The bug didn’t know it was Christmas Eve. However, it did know that it was eight days before the end of the year. It also knew that eight is the number of leap days from that Christmas Eve going back to January 1, 1970, which was the reference date used to convert dates into digital values.

My routine converted the date format by first determining the year, then month, then day, assuming a 365 day year. It then went back and corrected for leap years.

All this worked fine until December 24 (actually, December 23, but no one noticed because it was a Sunday). On that day, the conversion routine figured out the year, month, and date before correcting for leap years and came up with January 1, 2002. It then subtracted the leap days and came up with January negative 8, 2002.

I defy anyone to find that date on a calendar.

This problem had seemed to flout all logic, and had looked for all the world like an intentional act designed to “get” me. But it wasn’t. On that Christmas Eve, I learned an important lesson: Everything, and I mean EVERYTHING, has a logical explanation. Nothing ever, ever, EVER defies logic. If it appears to defy logic, then I can be sure that I am making an invalid assumption. To put it another way, I am not putting the problem in its proper context. Invariably, it is I who has it wrong, not the Universe.

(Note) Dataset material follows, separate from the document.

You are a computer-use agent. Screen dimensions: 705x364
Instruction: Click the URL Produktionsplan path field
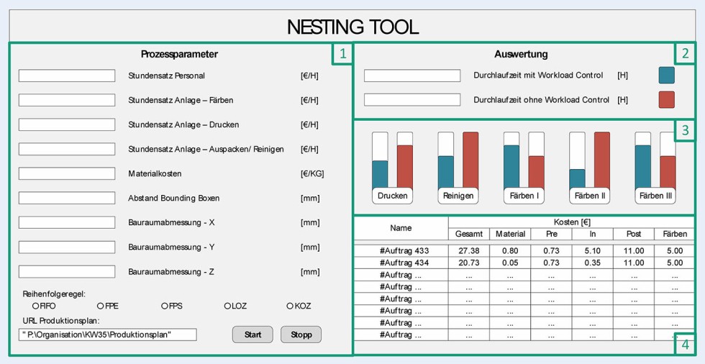tap(108, 335)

I also learned that not every random event has a purpose. Not every negative experience is the result of someone else’s scheme, or of Fate, or of a conspiracy. Some things just happen, and it’s either nobody’s fault, or it’s a mistake, or it’s an isolated incident. In most cases, there is no need to go any deeper than this. It’s best just to accept it and get on with your life.

So, if you see strange lights in the sky, or see a ghost, or get fooled by a simple parlor trick, at least consider the fact that there might be a perfectly ordinary explanation for what you see. Use a little of that gray matter you were born with before you run off and alert the tabloid press.